| Explore the material |
1 – List the slogans that the lab safety text names.
2 – Repeat everything in the lab safety text from "There is probably" down to "is also important.".
3 – Carry on writing the lab safety text from its final sentence.

| Reading text |

============================================================

In matters where science and religion clash, I will always side with science, but let’s not pretend scientists are immune to the hypocrisy of compromising their core values out of apathy or laziness. For the slogan “safety first” to carry any weight, it must be backed with action. Such action is generally missing from academic labs, where the slogans “papers first” or “money first” would probably be more suitable. If safety truly ranked first, we would spend more time on it than a few perfunctory lab inspections scattered around an annual refresher course.

If the importance of safety is genuinely held in such high regard—nobody will openly assert that safety is unimportant—then why aren’t training and compliance a bigger deal in academia? Sadly, the laxity of safety is so ingrained in our culture that the deficient system is perceived as normal. It wasn’t too long ago that R.B. Woodward proudly posed for photographs while smoking in his laboratory. In order to achieve meaningful improvement, someone is going to have to counteract this tremendous inertia and change the system.

There is probably a reluctance on the part of professors to institute any significant change because it will “eat up” valuable time. Every minute spent on safety training is a minute not spent running experiments. This fact I will concede, but there is one grand tradition of academic chemistry that manages to weather this criticism: the weekly group meeting. Practically every research group in the world abandons the lab to discuss their experimental results on a weekly basis. A significant fraction of these groups also invest time formally reviewing papers from the recent literature. The tacit implication of holding these meetings is clear: (i) results are important and (ii) keeping up with the literature is important. I see no reason why safety training should not be incorporated into weekly group meetings to emphasize that safety is also important.

============================================================

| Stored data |
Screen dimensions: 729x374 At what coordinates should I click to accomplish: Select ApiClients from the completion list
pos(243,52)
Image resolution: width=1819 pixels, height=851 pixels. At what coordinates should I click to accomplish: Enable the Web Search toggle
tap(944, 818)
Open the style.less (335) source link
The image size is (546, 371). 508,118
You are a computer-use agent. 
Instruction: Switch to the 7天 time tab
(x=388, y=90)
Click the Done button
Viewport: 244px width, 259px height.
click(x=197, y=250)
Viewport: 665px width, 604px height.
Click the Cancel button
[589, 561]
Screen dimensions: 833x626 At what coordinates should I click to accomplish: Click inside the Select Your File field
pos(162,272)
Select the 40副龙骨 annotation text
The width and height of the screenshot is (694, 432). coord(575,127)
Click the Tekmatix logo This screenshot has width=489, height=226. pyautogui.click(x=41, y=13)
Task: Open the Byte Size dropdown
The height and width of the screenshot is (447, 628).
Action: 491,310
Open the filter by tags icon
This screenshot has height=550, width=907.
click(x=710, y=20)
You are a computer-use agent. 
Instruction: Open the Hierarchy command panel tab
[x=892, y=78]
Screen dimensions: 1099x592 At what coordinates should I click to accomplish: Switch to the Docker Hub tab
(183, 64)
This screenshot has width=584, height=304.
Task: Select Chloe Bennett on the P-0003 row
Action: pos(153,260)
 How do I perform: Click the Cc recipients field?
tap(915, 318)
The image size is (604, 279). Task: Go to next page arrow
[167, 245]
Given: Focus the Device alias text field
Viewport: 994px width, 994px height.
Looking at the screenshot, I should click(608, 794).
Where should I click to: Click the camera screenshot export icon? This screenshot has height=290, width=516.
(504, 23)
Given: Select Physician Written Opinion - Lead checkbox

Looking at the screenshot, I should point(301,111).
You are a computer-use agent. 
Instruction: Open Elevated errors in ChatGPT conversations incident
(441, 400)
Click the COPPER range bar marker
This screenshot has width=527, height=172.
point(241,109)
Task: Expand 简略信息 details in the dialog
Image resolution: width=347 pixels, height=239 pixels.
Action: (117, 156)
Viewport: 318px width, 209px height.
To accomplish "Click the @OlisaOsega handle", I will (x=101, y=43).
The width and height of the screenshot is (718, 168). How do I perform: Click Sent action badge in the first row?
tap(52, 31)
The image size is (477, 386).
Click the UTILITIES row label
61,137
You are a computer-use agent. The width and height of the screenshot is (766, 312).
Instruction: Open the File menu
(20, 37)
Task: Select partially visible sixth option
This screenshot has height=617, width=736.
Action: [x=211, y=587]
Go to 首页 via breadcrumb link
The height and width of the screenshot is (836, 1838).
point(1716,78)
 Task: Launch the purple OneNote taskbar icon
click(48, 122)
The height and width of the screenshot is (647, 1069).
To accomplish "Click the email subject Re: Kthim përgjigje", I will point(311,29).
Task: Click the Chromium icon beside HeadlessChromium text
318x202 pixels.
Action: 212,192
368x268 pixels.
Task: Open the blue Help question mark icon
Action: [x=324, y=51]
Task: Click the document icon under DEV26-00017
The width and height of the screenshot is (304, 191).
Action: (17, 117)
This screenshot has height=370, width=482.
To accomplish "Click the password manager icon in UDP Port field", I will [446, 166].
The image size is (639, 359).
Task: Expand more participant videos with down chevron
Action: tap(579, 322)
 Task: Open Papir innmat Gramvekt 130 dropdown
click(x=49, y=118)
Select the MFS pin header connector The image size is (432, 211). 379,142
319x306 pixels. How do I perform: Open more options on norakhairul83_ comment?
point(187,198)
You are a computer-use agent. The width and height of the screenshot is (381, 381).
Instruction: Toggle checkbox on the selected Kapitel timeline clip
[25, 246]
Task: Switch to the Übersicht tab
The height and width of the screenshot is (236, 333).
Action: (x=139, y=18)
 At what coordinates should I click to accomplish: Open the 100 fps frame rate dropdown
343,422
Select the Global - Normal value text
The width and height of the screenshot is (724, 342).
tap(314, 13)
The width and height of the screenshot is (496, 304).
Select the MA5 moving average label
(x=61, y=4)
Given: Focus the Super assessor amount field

============================================================

| Answers to each task |
1 – "safety first", "papers first", "money first"

2 –
There is probably a reluctance on the part of professors to institute any significant change because it will “eat up” valuable time. Every minute spent on safety training is a minute not spent running experiments. This fact I will concede, but there is one grand tradition of academic chemistry that manages to weather this criticism: the weekly group meeting. Practically every research group in the world abandons the lab to discuss their experimental results on a weekly basis. A significant fraction of these groups also invest time formally reviewing papers from the recent literature. The tacit implication of holding these meetings is clear: (i) results are important and (ii) keeping up with the literature is important. I see no reason why safety training should not be incorporated into weekly group meetings to emphasize that safety is also important.

3 –
How would such a plan be implemented? Professors could either devote an entire meeting (at some regular interval) to safety, or they could make safety a small part of every meeting. For instance, each time a student presents her research results, she could also include one slide devoted to safety. The lesson could deal with a hazard related to one of her experiments, or it could be something more general. The weekly emphasis on safety will help to reinforce the material by repetition and build a perceivable commitment to safety. From the standpoint of risk management, an ancillary benefit of having formal presentations is the creation of a paper trail (i.e., slides) that affirms training is conducted regularly.

The death of Sheri Sangji could have sparked a born-again devotion to safety in academia, but unfortunately, the progress seems largely limited to UCLA. Three years removed from Sangji’s death, many of the circumstances that led to her demise are still common problems in academic chemistry: there are many lab workers who don’t know when to use a cannula or that being contaminated with a pyrophoric material does not mean you must avoid the safety shower.  There are still people who fail to wear lab coats when working with nasty reagents—or who use lab coats made of polyester or cotton in blissful ignorance of their flammability. As with Sheri Sangji’s death, the news of the draconian charges leveled against Patrick Harran represents another opportunity for we, as chemists, to reassess our values and how we conduct research. While weaving safety into the “traditional” group meeting will not replace the need for hands-on training or enforcement of compliance, even if only in small amounts, it will be beneficial for safety to be included within this sacrosanct ritual. For any value to take hold, it must be practiced religiously.